## Work instructions
Range to reproduce from the entries below: the line with "[Post image] (60, 1016)", the line with "Guardias Xàtiva (269, 2251)", and every line in between. Give them exactly and give nothing else.

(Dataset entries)

◇ ◇ ◇

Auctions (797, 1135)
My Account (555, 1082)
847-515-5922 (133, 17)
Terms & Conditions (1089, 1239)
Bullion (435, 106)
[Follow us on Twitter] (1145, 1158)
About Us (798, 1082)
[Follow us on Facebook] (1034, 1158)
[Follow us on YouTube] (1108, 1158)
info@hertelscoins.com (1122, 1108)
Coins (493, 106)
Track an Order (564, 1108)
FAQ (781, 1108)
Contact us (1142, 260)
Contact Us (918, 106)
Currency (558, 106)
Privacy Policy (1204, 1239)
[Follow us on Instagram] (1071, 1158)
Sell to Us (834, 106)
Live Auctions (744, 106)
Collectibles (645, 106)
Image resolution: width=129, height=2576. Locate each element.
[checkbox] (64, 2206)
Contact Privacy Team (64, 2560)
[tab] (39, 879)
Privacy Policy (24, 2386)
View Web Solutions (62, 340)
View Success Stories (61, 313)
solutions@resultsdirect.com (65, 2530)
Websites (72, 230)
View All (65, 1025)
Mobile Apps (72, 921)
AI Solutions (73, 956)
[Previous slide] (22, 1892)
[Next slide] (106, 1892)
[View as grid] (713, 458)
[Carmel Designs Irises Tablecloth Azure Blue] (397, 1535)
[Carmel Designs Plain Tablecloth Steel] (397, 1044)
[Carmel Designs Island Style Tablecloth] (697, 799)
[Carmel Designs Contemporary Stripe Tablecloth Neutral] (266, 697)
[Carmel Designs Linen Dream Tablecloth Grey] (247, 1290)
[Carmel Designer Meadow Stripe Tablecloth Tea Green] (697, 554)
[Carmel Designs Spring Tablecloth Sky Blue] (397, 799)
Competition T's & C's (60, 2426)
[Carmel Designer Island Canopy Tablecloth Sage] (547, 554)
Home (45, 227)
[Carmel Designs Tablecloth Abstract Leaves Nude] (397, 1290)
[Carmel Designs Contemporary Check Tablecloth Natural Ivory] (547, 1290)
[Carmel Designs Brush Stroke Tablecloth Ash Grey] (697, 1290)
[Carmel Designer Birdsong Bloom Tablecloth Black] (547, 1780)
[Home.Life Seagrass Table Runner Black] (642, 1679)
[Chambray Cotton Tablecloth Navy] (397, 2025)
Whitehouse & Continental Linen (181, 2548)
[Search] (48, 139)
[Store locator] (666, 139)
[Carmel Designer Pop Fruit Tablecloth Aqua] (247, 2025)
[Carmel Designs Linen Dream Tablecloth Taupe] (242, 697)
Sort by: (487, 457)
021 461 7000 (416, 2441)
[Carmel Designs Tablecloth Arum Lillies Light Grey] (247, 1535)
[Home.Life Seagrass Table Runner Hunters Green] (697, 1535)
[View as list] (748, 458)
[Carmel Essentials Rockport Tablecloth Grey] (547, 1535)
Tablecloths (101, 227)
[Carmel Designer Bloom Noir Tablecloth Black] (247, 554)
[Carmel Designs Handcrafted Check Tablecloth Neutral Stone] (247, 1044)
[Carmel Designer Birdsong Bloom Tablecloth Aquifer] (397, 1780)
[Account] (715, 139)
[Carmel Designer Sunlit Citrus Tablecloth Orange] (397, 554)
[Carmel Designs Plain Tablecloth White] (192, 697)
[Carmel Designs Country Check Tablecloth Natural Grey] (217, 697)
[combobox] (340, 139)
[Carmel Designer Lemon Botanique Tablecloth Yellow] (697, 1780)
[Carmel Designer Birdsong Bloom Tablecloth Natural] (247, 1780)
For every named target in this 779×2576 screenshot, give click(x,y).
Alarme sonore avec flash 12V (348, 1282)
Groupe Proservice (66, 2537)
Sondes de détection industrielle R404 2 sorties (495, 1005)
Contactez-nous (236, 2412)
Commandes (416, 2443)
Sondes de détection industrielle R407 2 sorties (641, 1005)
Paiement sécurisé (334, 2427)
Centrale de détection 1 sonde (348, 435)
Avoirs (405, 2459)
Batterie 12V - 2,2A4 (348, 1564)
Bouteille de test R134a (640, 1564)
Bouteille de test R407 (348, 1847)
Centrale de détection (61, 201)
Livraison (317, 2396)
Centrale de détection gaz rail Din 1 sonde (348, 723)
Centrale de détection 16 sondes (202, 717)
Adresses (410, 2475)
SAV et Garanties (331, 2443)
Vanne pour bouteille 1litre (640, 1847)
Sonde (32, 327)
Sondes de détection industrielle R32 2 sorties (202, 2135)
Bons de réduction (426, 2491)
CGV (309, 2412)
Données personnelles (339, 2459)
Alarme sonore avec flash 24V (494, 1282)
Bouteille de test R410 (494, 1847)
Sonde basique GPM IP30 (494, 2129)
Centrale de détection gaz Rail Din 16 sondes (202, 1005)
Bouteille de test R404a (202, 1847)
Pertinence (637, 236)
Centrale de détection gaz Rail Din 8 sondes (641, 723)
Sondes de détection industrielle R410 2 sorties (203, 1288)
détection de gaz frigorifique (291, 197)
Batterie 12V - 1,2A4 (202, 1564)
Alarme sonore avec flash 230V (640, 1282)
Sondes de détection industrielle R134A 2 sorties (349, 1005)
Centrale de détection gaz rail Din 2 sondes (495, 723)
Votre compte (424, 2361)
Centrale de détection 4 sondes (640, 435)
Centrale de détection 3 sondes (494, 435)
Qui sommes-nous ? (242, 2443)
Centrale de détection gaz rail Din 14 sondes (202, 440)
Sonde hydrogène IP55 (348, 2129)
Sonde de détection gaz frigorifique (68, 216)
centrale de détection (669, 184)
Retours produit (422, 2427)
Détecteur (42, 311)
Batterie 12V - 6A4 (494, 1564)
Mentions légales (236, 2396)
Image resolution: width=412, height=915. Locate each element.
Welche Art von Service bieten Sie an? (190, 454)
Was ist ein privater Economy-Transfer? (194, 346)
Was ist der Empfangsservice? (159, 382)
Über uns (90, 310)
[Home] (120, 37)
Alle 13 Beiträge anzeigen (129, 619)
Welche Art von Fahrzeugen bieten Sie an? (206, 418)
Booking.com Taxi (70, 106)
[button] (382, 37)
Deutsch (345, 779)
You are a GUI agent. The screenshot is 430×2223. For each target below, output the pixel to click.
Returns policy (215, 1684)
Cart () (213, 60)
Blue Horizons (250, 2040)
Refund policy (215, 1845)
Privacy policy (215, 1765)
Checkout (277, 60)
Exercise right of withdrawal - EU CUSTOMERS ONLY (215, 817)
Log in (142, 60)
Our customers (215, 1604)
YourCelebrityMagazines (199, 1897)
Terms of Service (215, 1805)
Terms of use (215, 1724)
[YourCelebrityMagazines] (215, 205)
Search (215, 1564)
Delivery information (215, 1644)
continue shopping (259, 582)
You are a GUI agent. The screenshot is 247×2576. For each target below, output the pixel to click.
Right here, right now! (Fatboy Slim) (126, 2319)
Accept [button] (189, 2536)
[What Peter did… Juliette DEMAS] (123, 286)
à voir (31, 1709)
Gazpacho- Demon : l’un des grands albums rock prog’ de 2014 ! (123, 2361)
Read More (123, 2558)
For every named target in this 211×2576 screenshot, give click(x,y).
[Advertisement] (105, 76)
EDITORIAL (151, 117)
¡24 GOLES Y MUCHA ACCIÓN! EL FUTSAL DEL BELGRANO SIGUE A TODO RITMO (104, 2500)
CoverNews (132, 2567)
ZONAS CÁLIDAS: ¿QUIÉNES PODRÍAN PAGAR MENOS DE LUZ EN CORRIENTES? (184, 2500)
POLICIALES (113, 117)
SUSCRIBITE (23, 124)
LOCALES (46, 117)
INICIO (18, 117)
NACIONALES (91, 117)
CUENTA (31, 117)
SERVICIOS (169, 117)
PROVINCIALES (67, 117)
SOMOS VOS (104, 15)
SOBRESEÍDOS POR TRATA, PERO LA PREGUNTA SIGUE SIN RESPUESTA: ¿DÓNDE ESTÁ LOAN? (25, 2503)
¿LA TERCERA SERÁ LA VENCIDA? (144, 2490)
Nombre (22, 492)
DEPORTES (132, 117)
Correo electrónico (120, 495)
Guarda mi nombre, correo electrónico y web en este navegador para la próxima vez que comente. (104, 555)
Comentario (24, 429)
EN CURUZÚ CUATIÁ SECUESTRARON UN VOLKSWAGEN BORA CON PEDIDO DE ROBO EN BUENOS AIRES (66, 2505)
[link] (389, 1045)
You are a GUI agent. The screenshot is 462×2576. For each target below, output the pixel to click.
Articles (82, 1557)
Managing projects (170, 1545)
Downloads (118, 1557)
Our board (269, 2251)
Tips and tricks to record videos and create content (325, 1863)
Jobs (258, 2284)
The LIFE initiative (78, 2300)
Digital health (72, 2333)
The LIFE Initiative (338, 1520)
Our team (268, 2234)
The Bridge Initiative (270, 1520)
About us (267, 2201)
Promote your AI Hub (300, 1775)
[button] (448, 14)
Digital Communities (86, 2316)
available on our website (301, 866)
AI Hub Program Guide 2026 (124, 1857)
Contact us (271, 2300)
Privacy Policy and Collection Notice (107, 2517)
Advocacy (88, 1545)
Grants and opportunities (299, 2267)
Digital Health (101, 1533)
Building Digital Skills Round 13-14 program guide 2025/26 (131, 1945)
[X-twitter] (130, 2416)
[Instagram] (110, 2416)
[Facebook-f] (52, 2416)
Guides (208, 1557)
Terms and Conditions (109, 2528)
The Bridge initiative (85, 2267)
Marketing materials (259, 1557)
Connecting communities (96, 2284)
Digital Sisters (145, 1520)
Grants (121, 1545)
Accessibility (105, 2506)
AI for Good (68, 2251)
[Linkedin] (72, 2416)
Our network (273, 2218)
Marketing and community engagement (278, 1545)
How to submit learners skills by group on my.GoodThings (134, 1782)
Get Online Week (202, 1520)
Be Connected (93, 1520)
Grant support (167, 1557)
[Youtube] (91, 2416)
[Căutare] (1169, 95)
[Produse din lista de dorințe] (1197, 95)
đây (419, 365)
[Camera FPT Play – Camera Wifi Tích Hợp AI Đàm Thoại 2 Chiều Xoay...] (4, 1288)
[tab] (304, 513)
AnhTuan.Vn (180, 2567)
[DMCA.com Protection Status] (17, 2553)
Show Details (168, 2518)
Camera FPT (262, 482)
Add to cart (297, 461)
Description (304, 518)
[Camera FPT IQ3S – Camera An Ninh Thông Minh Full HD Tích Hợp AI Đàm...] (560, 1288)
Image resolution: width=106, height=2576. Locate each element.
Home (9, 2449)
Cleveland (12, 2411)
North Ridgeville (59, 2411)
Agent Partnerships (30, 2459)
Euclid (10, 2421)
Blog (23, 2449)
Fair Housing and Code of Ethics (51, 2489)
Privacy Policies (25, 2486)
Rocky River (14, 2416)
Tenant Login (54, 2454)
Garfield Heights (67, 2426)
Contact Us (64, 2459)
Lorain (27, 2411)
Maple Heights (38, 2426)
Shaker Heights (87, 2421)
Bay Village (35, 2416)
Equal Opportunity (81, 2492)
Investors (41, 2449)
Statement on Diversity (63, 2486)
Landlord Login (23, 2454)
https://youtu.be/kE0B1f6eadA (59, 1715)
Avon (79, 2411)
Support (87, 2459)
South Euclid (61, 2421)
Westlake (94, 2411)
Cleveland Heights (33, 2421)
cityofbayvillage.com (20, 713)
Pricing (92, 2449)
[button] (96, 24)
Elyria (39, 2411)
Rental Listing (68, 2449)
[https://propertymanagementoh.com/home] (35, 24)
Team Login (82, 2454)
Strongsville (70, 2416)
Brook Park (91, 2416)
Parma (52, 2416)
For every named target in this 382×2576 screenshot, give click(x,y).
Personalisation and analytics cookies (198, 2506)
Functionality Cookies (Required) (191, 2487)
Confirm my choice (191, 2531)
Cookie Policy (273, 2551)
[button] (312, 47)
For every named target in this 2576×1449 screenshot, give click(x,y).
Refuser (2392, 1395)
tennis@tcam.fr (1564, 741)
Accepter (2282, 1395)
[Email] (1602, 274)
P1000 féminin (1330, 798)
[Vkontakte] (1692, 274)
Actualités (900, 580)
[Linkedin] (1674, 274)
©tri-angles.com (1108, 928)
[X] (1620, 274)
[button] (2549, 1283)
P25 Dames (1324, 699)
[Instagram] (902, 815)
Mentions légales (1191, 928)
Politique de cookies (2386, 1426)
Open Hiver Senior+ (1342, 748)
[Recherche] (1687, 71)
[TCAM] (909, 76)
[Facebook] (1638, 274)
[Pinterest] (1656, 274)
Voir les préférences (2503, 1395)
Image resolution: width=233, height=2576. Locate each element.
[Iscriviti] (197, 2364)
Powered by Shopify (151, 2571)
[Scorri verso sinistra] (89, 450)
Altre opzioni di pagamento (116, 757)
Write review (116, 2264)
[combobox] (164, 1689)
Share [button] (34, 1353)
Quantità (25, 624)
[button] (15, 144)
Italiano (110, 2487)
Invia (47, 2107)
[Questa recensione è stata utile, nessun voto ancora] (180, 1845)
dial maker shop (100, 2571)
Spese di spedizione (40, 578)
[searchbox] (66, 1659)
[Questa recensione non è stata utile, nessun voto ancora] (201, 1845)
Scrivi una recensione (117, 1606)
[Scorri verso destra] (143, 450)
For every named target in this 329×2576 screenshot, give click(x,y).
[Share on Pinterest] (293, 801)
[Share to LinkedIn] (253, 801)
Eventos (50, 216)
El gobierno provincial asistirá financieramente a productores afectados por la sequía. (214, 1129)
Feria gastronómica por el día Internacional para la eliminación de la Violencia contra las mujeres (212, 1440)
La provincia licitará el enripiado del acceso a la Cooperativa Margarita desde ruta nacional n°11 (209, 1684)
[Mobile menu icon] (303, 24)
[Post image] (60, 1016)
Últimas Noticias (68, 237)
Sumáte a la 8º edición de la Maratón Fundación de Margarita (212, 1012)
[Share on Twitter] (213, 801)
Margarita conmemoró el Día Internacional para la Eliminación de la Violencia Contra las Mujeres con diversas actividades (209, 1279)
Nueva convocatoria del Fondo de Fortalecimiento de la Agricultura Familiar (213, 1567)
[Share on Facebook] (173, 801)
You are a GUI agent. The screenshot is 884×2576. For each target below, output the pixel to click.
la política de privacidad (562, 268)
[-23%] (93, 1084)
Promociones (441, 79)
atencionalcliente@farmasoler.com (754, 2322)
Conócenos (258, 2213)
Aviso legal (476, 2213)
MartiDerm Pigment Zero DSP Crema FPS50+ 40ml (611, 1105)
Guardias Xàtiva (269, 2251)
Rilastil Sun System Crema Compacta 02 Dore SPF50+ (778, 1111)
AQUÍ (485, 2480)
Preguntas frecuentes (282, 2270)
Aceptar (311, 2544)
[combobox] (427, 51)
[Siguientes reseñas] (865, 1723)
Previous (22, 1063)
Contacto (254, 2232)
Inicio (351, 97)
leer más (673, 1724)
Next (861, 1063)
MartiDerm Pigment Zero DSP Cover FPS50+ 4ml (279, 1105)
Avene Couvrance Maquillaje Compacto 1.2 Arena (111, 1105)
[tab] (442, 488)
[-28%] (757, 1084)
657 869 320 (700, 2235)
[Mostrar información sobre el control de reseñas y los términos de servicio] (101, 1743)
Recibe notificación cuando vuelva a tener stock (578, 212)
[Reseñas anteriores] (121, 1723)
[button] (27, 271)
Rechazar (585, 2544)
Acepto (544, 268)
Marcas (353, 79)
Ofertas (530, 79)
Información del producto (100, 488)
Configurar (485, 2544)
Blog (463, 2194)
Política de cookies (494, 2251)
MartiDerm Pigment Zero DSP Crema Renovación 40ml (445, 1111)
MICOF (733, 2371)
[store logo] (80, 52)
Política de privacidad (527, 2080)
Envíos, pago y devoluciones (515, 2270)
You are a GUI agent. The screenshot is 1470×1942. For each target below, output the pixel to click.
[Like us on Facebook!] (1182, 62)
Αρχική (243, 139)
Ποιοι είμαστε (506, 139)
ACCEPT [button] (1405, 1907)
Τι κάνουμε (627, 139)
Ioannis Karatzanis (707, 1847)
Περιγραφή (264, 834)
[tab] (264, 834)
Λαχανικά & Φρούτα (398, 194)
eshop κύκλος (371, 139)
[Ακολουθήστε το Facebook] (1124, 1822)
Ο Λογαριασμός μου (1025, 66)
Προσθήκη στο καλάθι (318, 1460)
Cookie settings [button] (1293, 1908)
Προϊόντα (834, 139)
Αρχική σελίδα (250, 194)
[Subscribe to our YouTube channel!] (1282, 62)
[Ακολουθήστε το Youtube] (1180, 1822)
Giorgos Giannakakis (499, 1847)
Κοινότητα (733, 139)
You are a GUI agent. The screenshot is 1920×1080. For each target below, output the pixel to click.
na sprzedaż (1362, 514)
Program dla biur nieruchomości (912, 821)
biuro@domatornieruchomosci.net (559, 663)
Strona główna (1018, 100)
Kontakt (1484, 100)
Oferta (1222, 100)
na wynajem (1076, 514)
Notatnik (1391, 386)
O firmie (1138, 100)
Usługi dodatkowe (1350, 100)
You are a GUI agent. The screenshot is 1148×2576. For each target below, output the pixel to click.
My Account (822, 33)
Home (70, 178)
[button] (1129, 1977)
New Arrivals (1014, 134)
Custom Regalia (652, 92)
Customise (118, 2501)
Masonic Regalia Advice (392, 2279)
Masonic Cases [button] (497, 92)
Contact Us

◇ ◇ ◇

## Response
[Post image] (60, 1016)
Últimas Noticias (68, 237)
Sumáte a la 8º edición de la Maratón Fundación de Margarita (212, 1012)
[Share on Twitter] (213, 801)
Margarita conmemoró el Día Internacional para la Eliminación de la Violencia Contra las Mujeres con diversas actividades (209, 1279)
Nueva convocatoria del Fondo de Fortalecimiento de la Agricultura Familiar (213, 1567)
[Share on Facebook] (173, 801)
You are a GUI agent. The screenshot is 884×2576. For each target below, output the pixel to click.
la política de privacidad (562, 268)
[-23%] (93, 1084)
Promociones (441, 79)
atencionalcliente@farmasoler.com (754, 2322)
Conócenos (258, 2213)
Aviso legal (476, 2213)
MartiDerm Pigment Zero DSP Crema FPS50+ 40ml (611, 1105)
Guardias Xàtiva (269, 2251)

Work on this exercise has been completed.